I was born in 1970. I grew up with the blue eyeshadow, parachute pants, and Little House on the Prairie crowd. I have had my good years and bad, but I like to think I have grown into some perspective. I have a lot of exposure to differing opinions thanks to my enormous amounts of wasted time on Facebook. I have been thinking about writing on this subject for a while. Millennial and youth bashing. We've all done it. What generation hasn't? I am not writing about your fifteen year old. Teenagers are rough, we should get combat pay, but they come out of it as they reach adulthood in most cases. So, lets take this one complaint at a time. These don't apply to everyone, but just play along. Some of us need an attitude adjustment.

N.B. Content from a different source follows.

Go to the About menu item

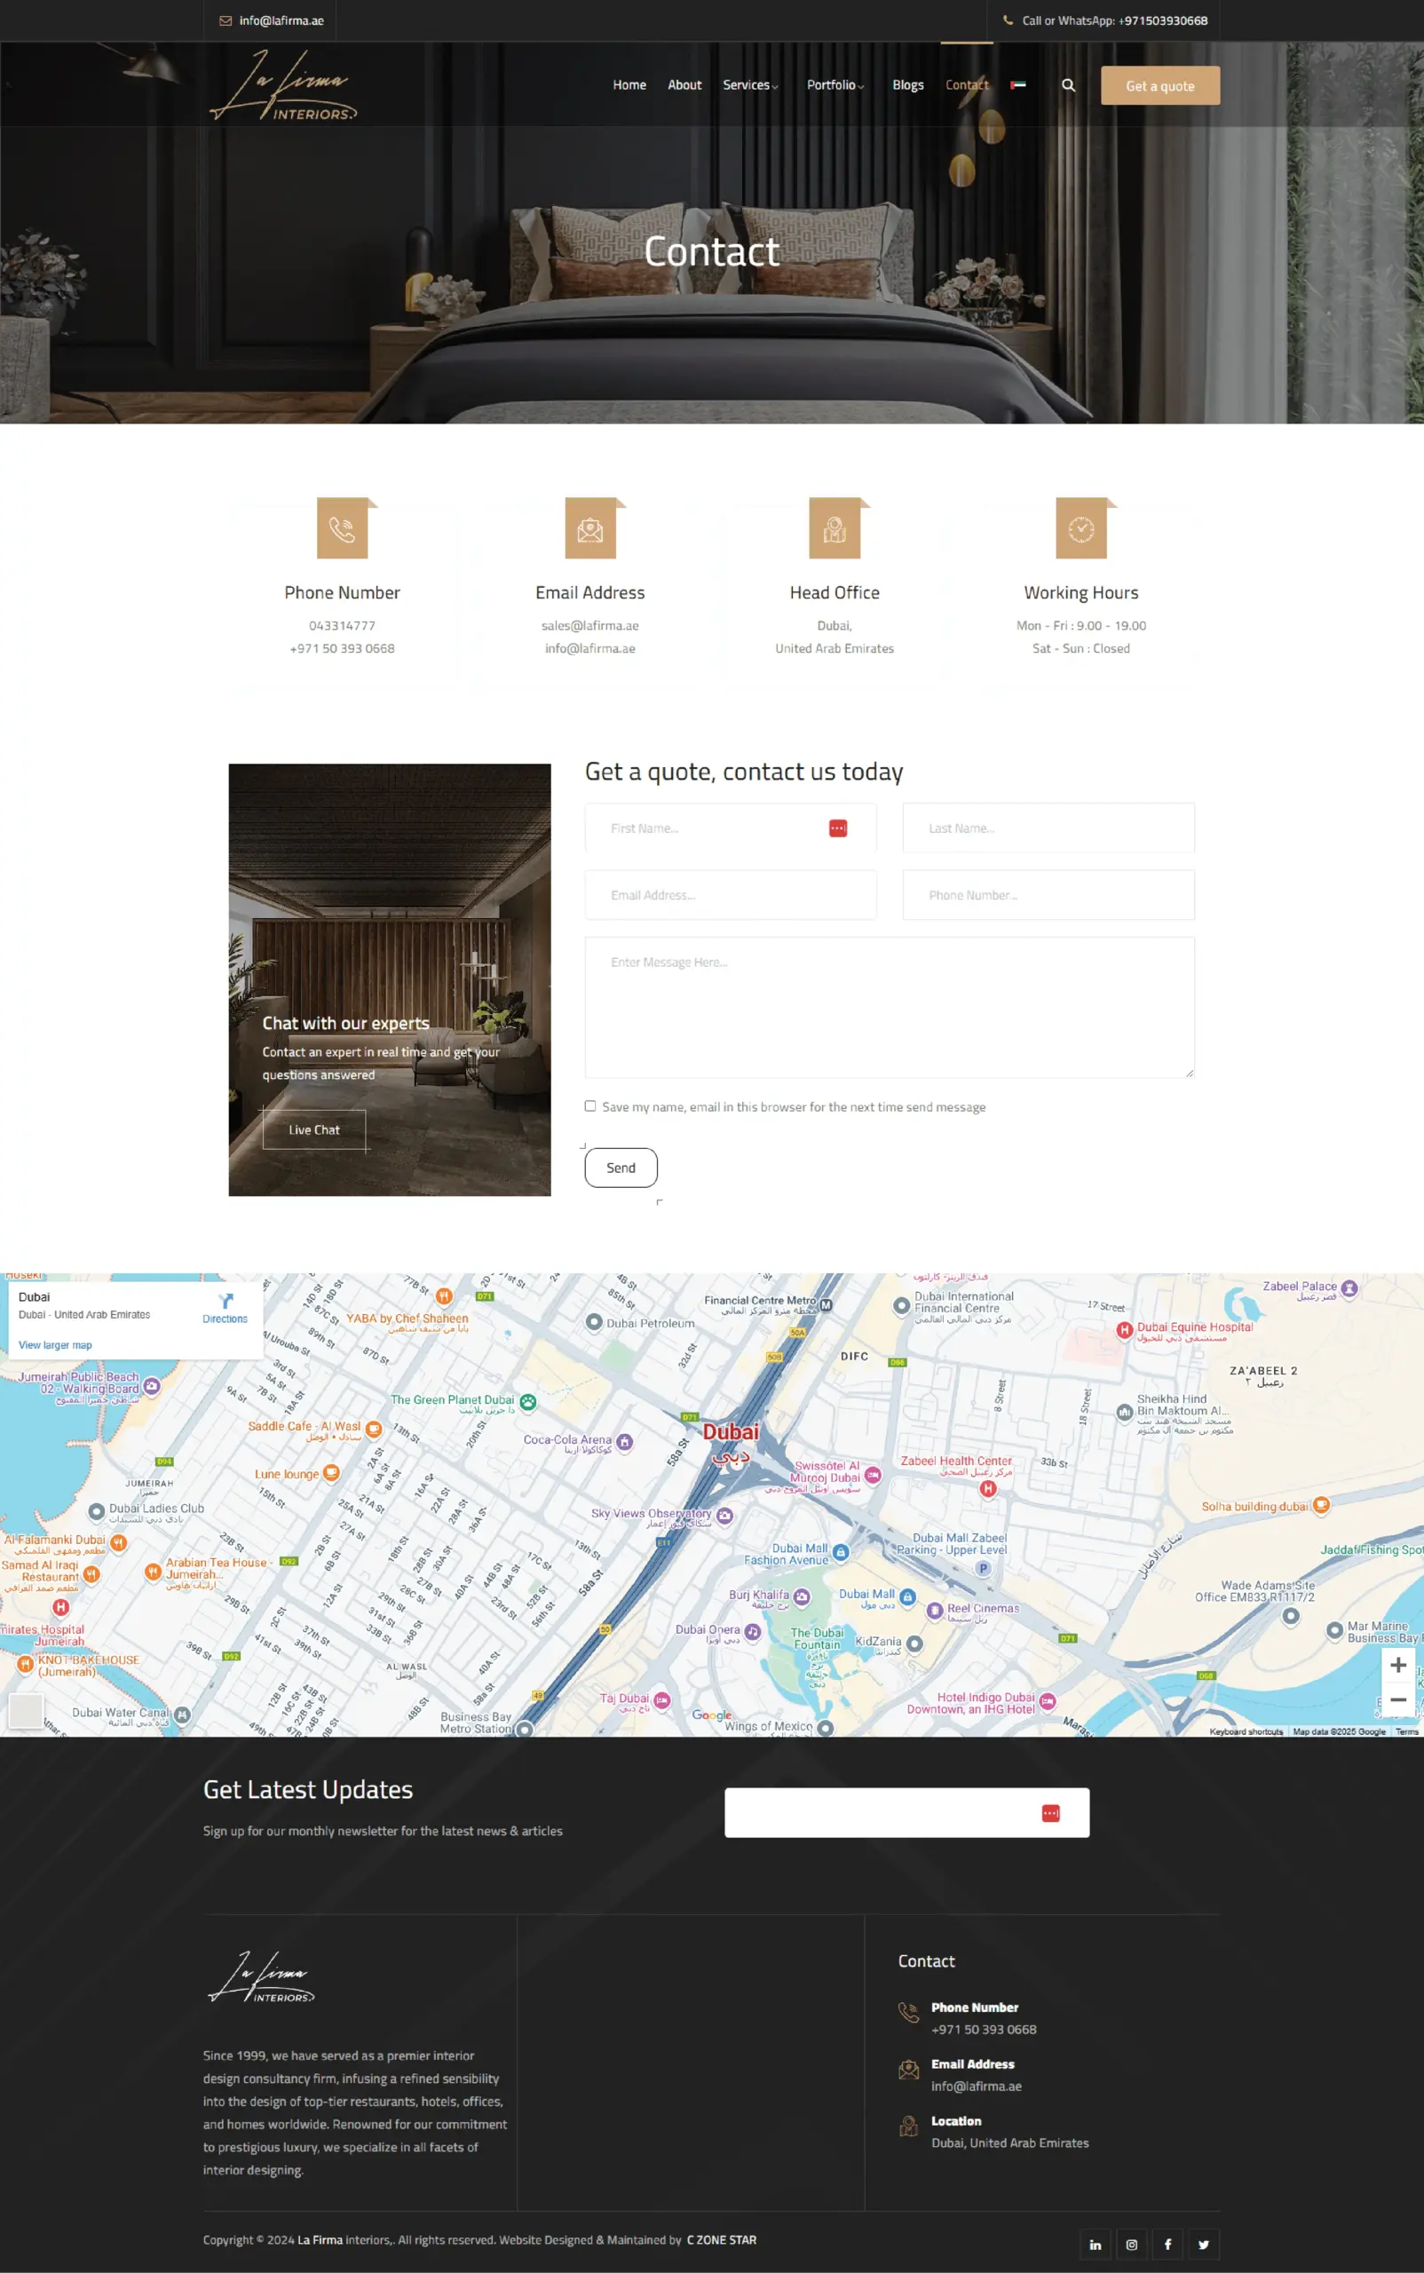point(685,86)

1. They are lazy and entitled.
Guess what? You raised them. By you, I mean an entire generation of rushed, working, overly busy, overly joining, overly competitive, consumer parents. We drank the kool-aid. Two new cars, big house, working overtime, pressing education on our kids as the only key to success and happiness. We ate out, we overindulged, we let them join three sports. We went in debt. This generation is evolving passed the quest to have it all. They shop at thrift stores, they upcycle, they save money, they knit and sell it on Etsy, they buy used cars. Pay attention, because most of us didn't teach it to them. While I pay my huge cable bill/internet/phone bill, they are getting by with a $150 smart tv and a zulu account. Who's the dummy? We complain about childhood obesity. Guess who hit the gym while their kids ate fruit chews and cheez-its in the daycare? These kids are having to battle the Childhood Obesity/BMI Nazi's with one hand and the Body acceptance/All about that Base crowd with the other. No wonder they are confused. Younger parents? Skip the wii fit and take your kids hiking. Show them birds and let them throw rocks (not at the birds). As for the teens and twenty somethings???Do they all evolve? Hell, no. There are lazy, entitled jerk-offs in every town and every cranny of this world and they aren't all young. Stop stereotyping young people. If you don't do it based on race, don't do it based on age. Period.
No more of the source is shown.